Tuesday, November 11, 2014

Puacarpata

   We arrived in Arequipa Tuesday morning. We drove to a stake center, had a short orientation, lunch, got paired with our companions, and then split up to got to our areas. It was crazy. It was super hard to say goodbye to my district, not gonna lie a couple of us cried. Haha. We grew so close in the 6 weeks that we spent together in the CCM.
My companion is Hermana Lucano. She is from Peru and doesn`t speak a word of English. Haha my luck. That was literally my biggest fear. But I know that I`m with her for a reason and that I will learn the language so much faster with her. She is super cute and tiny, she comes up to my shoulders. She`s so sweet and incredibly patient with me which I`m so grateful for.
   We`re in the Paucarpata district of Arequipa, in Casa Blanca. It`s pretty much exactly what I expected, but at the same time I´m shocked every single day by the way that people live here. I`ve definitely cried in lessons because I can`t believe how little these people have. Literally there are no words to describe it, I couldn`t even if I tried. One lady we teach lives in one room (most people do) with her husband and son. They have no furniture other than their bed and no light and no windows. We sit on her bed and teach her in the dark. On Friday she had asked for a blessing so the district leader and his comp came over and we all just sat there with her in the dark and they gave her a blessing. After, to thank us, we all shared a bottle of Inca Kola (the main drink here) and she put some crackers on a plate for us. It was really humbling. Everything I see here and the people I meet humble me so much.
   Our "cuarto" is a tiny little room with a bunk bed and 2 desks. We share a bathroom (tiny room with a toilet, a sink, and a showerhead) with everyone else that lives there. But we still live much more comfortably and have more than the majority of the people here.

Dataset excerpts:
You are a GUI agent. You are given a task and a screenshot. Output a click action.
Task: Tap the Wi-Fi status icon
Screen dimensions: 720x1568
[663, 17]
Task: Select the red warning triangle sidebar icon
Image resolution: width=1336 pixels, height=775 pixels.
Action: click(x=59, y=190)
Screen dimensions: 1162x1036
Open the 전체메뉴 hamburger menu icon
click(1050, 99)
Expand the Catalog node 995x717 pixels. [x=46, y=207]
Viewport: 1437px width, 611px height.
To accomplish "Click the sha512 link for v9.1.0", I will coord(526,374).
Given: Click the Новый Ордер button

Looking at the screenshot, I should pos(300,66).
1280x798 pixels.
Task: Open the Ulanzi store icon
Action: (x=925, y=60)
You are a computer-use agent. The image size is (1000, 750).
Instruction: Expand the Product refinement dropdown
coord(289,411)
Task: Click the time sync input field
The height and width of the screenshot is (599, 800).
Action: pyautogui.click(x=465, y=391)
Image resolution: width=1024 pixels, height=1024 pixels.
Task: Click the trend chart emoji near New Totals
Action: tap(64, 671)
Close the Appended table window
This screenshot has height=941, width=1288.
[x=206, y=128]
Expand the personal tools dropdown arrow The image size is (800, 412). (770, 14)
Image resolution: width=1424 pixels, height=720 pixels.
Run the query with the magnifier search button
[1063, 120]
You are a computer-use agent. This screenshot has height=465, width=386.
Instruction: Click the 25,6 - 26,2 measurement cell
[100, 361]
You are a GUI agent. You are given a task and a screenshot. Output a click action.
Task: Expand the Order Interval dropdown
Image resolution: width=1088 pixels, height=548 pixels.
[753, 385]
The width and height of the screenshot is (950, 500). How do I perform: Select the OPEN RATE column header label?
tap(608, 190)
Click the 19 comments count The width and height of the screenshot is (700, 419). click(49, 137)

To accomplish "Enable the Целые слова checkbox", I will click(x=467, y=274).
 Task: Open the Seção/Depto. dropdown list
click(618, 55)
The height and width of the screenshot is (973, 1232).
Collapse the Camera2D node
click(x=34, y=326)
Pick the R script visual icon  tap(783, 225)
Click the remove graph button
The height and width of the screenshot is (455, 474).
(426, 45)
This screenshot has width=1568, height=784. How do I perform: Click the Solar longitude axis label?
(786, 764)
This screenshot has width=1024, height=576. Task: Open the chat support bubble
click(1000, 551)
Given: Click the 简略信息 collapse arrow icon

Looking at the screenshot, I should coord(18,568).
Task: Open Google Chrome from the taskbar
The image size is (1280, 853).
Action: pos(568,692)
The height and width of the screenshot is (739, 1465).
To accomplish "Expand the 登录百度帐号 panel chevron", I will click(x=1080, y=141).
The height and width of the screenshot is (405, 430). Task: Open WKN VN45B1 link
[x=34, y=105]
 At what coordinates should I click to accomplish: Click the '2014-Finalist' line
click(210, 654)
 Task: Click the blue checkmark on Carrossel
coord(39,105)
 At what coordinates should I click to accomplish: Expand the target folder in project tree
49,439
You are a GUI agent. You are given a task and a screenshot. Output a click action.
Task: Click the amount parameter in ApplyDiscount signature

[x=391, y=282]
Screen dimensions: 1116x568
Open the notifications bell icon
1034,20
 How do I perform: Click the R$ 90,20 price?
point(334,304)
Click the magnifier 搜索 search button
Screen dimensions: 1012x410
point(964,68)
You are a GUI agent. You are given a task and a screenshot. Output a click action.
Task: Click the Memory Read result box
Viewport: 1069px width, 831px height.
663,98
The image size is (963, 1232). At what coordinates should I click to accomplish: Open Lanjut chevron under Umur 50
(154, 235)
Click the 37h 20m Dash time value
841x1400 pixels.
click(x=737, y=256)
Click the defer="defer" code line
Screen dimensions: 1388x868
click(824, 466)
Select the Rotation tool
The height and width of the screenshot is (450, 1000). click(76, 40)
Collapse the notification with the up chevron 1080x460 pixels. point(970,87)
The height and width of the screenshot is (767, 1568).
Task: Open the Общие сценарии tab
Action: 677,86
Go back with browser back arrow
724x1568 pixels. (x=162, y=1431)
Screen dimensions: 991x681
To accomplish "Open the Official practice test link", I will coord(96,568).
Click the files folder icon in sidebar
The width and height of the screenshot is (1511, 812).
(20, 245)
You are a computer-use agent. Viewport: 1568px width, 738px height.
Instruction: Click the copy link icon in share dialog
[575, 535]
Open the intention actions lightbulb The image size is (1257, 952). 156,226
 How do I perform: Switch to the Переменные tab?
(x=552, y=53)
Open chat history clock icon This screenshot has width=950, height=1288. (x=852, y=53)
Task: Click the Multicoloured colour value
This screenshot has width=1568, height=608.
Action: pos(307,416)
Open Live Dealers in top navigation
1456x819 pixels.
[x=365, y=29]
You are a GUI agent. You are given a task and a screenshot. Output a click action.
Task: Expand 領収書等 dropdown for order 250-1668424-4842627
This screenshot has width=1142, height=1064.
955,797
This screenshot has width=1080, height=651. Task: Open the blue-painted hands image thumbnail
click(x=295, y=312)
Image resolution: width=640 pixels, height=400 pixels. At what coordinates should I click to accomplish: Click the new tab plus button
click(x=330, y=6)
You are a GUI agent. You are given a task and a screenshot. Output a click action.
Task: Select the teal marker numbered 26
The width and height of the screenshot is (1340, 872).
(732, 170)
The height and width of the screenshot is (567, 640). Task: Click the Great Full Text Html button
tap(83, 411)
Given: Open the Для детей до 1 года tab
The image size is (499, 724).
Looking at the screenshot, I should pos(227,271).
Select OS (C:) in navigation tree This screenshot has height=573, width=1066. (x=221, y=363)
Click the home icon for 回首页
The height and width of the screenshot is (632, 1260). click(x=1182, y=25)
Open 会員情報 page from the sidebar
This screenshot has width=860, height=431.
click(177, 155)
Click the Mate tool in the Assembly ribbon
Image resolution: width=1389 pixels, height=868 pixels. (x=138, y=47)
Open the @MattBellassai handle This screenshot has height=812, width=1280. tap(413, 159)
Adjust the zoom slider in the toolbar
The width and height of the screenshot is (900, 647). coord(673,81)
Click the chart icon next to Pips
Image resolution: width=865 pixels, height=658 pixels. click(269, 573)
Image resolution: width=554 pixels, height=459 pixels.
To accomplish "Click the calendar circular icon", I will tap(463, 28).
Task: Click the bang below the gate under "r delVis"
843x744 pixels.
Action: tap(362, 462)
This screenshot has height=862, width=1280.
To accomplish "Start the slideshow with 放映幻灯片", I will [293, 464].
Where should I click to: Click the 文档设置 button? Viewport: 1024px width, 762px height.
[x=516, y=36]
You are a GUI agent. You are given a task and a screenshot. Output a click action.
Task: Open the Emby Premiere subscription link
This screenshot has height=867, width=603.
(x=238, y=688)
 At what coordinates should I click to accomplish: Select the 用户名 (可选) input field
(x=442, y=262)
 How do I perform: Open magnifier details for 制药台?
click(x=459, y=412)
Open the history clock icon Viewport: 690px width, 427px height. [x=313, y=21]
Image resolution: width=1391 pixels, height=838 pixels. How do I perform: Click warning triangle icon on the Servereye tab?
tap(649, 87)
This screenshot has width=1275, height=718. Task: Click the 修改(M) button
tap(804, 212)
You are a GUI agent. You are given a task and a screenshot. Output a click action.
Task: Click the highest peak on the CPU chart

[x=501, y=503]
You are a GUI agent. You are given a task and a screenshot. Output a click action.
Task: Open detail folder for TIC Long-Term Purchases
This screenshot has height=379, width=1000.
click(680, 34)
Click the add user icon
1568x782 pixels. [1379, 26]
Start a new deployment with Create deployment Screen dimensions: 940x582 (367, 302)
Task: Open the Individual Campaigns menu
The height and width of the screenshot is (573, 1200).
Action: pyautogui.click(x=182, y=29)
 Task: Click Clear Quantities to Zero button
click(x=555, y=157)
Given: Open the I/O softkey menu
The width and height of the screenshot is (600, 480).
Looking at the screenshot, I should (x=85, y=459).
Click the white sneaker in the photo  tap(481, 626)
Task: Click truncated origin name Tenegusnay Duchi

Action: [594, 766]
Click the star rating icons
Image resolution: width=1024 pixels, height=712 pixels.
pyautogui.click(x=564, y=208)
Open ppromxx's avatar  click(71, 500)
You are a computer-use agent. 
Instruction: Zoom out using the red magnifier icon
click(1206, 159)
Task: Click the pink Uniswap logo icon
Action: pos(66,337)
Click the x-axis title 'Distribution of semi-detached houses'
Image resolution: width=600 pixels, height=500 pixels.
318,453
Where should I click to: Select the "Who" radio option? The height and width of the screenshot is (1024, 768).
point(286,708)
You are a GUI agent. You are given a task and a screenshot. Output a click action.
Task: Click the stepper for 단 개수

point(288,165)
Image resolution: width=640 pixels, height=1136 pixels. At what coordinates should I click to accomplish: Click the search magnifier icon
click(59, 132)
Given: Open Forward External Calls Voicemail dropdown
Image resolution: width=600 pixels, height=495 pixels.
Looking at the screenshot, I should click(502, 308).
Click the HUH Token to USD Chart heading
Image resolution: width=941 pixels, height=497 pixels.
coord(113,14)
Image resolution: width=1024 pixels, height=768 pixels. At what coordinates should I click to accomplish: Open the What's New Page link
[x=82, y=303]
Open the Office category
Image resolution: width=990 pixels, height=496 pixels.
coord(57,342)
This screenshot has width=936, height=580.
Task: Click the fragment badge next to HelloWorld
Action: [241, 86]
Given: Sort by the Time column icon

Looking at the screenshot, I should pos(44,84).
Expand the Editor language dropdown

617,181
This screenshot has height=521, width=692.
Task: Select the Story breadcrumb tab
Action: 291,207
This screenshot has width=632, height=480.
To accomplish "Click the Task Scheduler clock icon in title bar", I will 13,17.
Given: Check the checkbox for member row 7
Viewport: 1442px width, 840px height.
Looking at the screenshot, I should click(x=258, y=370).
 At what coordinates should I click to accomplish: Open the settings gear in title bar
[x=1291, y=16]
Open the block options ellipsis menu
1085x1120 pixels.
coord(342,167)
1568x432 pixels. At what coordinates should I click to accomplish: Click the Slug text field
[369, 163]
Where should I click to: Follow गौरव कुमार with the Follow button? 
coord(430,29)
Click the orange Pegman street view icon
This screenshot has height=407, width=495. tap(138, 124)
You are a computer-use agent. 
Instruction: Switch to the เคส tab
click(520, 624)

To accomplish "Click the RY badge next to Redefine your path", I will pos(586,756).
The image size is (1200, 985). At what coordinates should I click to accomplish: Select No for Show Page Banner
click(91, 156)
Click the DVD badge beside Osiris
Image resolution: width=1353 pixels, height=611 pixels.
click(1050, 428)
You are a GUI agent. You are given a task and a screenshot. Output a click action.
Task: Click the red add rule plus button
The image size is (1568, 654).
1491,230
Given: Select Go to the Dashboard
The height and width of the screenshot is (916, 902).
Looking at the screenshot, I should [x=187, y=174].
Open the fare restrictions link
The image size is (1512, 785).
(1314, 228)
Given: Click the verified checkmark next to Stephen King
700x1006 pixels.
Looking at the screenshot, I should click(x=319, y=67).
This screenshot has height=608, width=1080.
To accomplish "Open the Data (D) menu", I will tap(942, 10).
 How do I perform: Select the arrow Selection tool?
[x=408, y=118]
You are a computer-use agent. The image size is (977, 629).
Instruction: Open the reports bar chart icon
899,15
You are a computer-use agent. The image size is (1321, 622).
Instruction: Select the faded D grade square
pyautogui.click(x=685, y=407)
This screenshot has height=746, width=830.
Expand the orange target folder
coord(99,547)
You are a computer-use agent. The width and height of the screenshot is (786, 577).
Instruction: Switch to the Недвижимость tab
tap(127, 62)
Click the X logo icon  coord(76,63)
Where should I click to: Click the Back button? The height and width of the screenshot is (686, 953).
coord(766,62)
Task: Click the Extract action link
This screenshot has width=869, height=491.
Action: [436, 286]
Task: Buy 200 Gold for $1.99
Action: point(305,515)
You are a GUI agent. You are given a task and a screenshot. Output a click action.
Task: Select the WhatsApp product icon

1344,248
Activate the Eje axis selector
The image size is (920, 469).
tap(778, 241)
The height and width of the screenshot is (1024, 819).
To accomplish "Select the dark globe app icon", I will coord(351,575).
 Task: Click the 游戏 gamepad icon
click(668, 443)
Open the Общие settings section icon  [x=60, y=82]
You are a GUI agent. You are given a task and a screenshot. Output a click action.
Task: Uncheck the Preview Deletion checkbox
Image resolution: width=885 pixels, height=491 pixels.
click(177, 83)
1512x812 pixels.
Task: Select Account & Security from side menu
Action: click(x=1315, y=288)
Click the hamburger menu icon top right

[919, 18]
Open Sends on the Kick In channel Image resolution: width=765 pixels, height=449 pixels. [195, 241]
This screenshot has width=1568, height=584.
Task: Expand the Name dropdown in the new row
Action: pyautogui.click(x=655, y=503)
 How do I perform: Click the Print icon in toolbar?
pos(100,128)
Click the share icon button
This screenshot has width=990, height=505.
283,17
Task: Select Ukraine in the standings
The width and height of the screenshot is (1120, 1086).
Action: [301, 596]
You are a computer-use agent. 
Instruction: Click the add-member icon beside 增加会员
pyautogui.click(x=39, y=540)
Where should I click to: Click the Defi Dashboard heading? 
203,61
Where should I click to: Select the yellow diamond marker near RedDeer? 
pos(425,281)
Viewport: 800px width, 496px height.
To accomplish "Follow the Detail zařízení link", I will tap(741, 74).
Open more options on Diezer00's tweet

**Activity list:**
a - In the post about arriving in Arequipa, what country is Hermana Lucano from?
b - Write the next paragraph of the post about arriving in Arequipa, picking up after its final sentence.

**Outputs by task:**
a - She is from Peru.

b -
   Honestly I am struggling with the language. In the MTC I felt fairly confident, but I am far from where I need to be. My companion doesn`t speak English so that`s a struggle too. Thankfully she speaks pretty slowly and enunciates all her words so that helps a lot. I can usually understand her. But everyone else mumbles and talks pretty fast. And it`s almost impossible for me to understand the people with no teeth, that`s my biggest struggle.
   It´s hard never being able to use english here. I acually miss it a lot which is weird. Mostly because I can`t fully express myself in Spanish. On my second day here Hermana Lucano asked me to offer the prayer in English and I almost cried because I was so grateful. I hadn`t spoken a word of english in 24 hours.
   I have developed a much stronger testimony of prayer on my mission. It is honestly my absolute favorite thing now. My personal prayers are so special and sacred to me and I feel like I could go on forever. On my mission, mostly in the last week, I`ve had to learn to totally rely on my Heavenly Father which has been a huge blessing. Because I`ve been having a hard time I`ve had no choice but to rely on Him and I`ve developed a much stronger relationship with Him.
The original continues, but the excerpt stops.